During the last decade, a number of health initiatives have been undertaken to address various issues related to the e-health quality of service. In spite of the technical improvements, the current healthcare systems often lack adequate integration among the key actors, and commonly fail to consider variety of social aspects. Actually, there is a misconception that e-Health is just about the usage of the Information and Communications Technologies (ICT). Dealing with e-health applications, requires measures and technologies beyond the mere qualified communication networks infrastructure. The challenge will be to make the e-health technology as invisible and as possible to attract widespread use. This means, it will need to be ubiquitous (i.e. present in every place) and widely accepted. For that to true, there will need to be social as well as technological changes. Thus, ubiquitous healthcare technologies become an emerging and challenging paradigm that is gradually reshaping the old disease-centered model, where treatment decisions are made almost exclusively by physicians based on clinical experience, into a patient-centered model where patients are active participants in the decision making process about their own health. Although the Internet has played a drastic role in this movement by giving people access to an extreme amount of health information and providing access to variety of e-health services, it fails short to present an effective media of participation and collaboration. With the other emerging unprecedented technological innovations (e.g. Wireless communication, Sensors Technology), many aspects of the e-health and health care systems are in need of serious modernization and fundamental shift. These current e-health systems are ripe with inefficiencies, inequities, and errors. If we study the changing trend in the demographic and health profiles of the population, we can anticipate the challenges that we need to face over the next 20 years in the management of chronic and multiple diseases in an aging population. At present, about 80% of ill health, disability-caused, and premature deaths are due to chronic diseases (Vitacca, Mazzù and Scalvini; 2009). Due to people's concern for a healthy life, there is a rising need for e-health systems available anytime, anywhere; this causes a paradigm shift from reactive care to preventive care, and thus enhancing our quality of life.

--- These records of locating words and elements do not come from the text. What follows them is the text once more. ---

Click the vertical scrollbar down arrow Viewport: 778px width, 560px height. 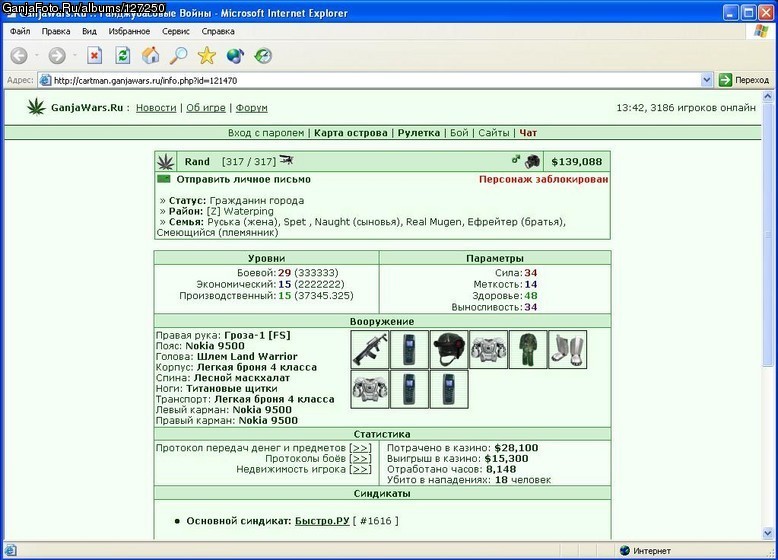(768, 534)
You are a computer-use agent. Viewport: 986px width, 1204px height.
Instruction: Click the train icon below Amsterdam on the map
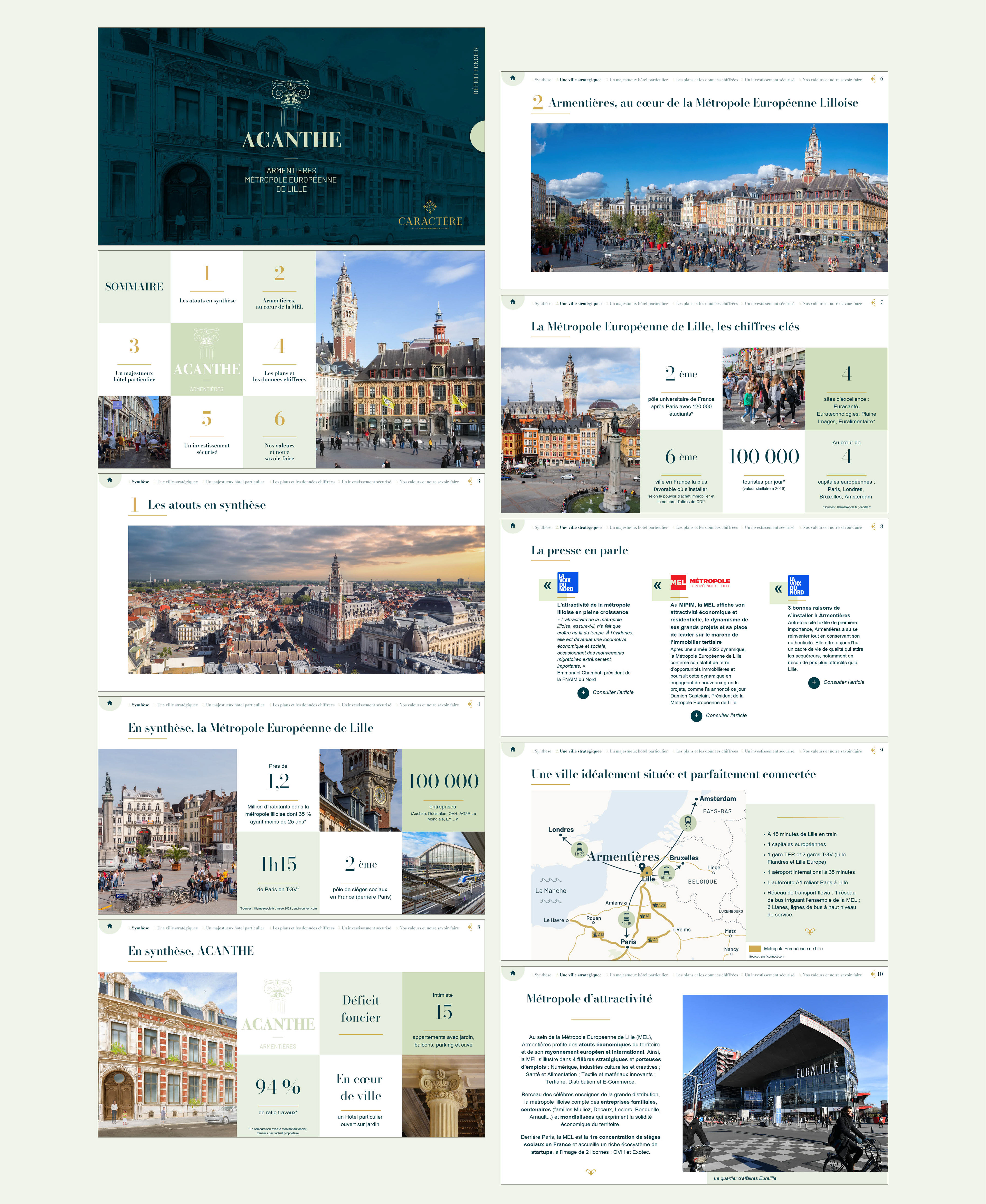[x=688, y=822]
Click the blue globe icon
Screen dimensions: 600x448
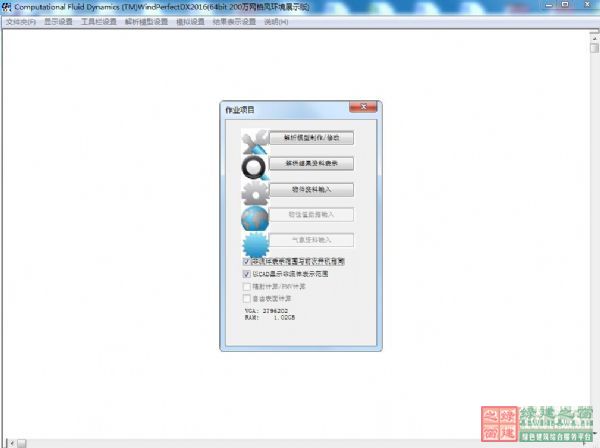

In general, e-health is a highly fragmented and heterogeneous enterprise, with complex processes and few standards for either the processes themselves or the data they generate. Obstacles in the path of e-health are numerous and include legal, ethical, economic, social, medical, organizational, and cultural aspects as well as the fact that a further market downturn may choke development resources. However, the lack of ubiquity and interoperability in systems and services, such as electronic health records, patient summaries, and emergency data sets, has been identified as a major obstacle to the widespread take-up of the e-health applications in the world. The full benefits of e-health services and tools will not reach patients unless a high level of ubiquity and interoperability is integrated at the heart of their design and deployment. Fortunately, Internet-based integration frameworks have helped solve similar problems in other industries and paradigms (e.g. eBusiness), and there is good reason to believe that they will be equally effective in healthcare. The optimism stems from a belief that healthcare faces integration challenges similar to those in other domains:

  • Sharing data and information among heterogeneous systems that were never designed to interoperate;

  • Automating and integrating ad hoc paper-based processes within and across organizations;

  • Managing identities and authorizations across trust boundaries; and

  • Minimizing the need for custom systems integration, so that small organizations can afford to participate.